My prayers go out to his family who have known too much sorrow and loss. Lindy, his sister-in-law, is someone I’ve never met in person, but she’s become a soul sister with me over the last two and a half years.  When my heart was in pieces after Ross and I broke up, she always understood and respected my feelings. She stood by me and propped me up when I needed it. I am forever grateful for her friendship and send her strength and loving support today as she in turn supports the rest of the family. My prayers go to his friends as well. The loss of Ross is felt deeply, by many.

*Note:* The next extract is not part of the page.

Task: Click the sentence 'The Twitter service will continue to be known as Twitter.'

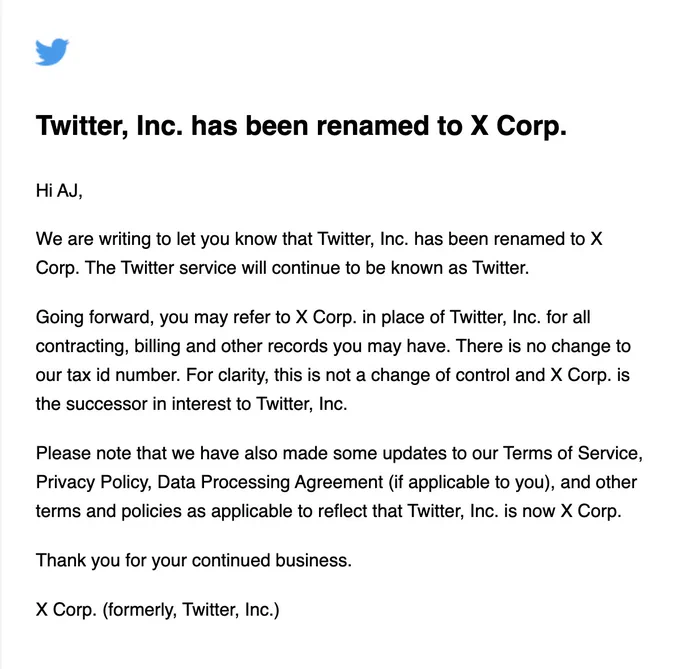Action: click(307, 268)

That’s about all I feel like writing now. In spite of my sadness, I am overjoyed to be here. It is the first house of my own I’ve had in 32 years and it suits me. Everything I brought down fits here perfectly. My Spanish is coming back quickly and we are heading into town tonight for the Todos Santos Music Festival, which is in its second and final weekend. Time to get done with the back-breaking hard work and have some fun! I even brought paints with me. This is a “pueblo magico,” or magical town. It inspires. I am prepared to be inspired!

1 comment:

  1. Beautiful Ann. I'm in tears.
    May this magical new home feed your soul.